Simply clone the repo into the custom_nodes
directory with this command:
git clone https://github.com/ForeignGods/ComfyUI-Mana-Nodes.git
and install the requirements using:
.\python_embed\python.exe -s -m pip install -r requirements.txt --user
If you are using a venv, make sure you have it activated before installation and use:
pip install -r requirements.txt
speech2text.mp4
- Font to Image Batch Animation
- Split Video to Frames and Audio
- Speech-to-Text Conversion
- SVG Loader/Animator
- Font to Image Alpha Channel
- keyframe model/lora switcher for animateDiff
- animation process of transition from pictures to videos
- add font support for other languages
Configure the font2img node by setting the following parameters in ComfyUI:
- font_file: fonts located in the custom_nodes\ComfyUI-Mana-Nodes\font\example_font.ttf directory (supports .ttf, .otf, .woff, .woff2).
- font_color: Color of the text. (https://www.w3.org/wiki/CSS3/Color/Extended_color_keywords)
- background_color: Background color of the image.
- border_color: Color of the border around the text.
- border_width: Width of the text border.

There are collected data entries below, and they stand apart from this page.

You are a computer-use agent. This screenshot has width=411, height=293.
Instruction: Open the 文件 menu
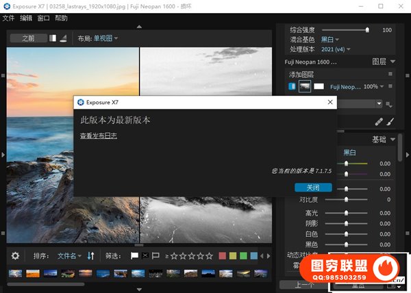8,18
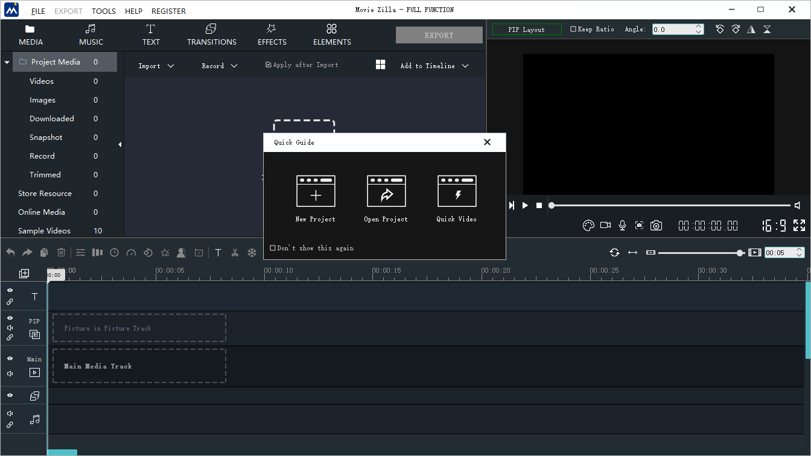Uncheck Apply after Import option
Screen dimensions: 811x456
269,65
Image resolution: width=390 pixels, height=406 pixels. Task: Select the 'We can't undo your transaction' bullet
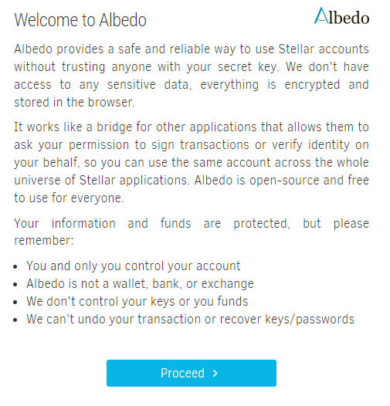click(190, 319)
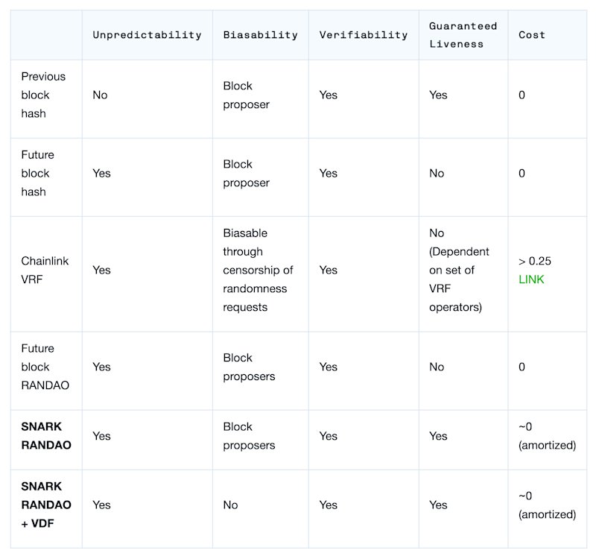Click the Future block hash row label
Screen dimensions: 596x559
click(x=38, y=174)
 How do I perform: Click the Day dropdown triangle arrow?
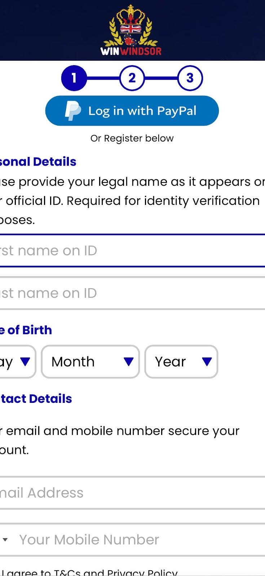pos(25,361)
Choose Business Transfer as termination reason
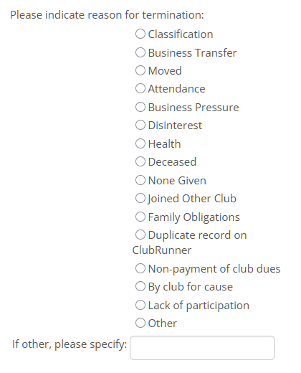 coord(140,52)
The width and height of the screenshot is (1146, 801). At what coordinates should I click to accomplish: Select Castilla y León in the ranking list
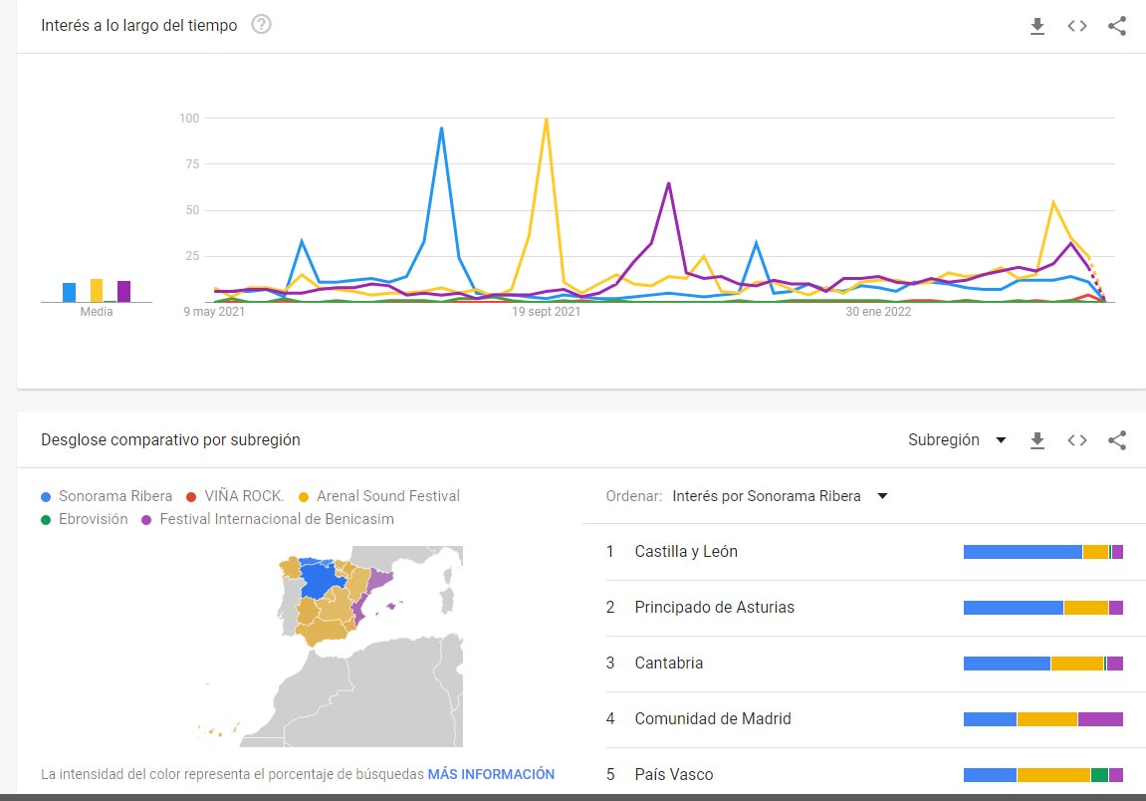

- shadow_color: Width of the text border.
- shadow_offset_x: Horizontal offset of the shadow.
- shadow_offset_y: Vertical offset of the shadow.
- line_spacing: Spacing between lines of text.
- kerning: Spacing between characters of font.
- padding: Padding between image border and font.
- frame_count: Number of frames (images) to generate.
- image_width: Width of the generated images.
- image_height: Height of the generated images.
- transcription_mode: Mode of text transcription ('word', 'line', 'fill').
- text_alignment: Alignment of the text in the image.
- text_interpolation_options: Mode of text interpolation ('strict', 'interpolation', 'cumulative').
- text: The text to render in the images. (is ignored when optional input transcription is given)
- animation_reset: Defines when the animation resets ('word', 'line', 'never').
- animation_easing: Easing function for animation (e.g., 'linear', 'exponential').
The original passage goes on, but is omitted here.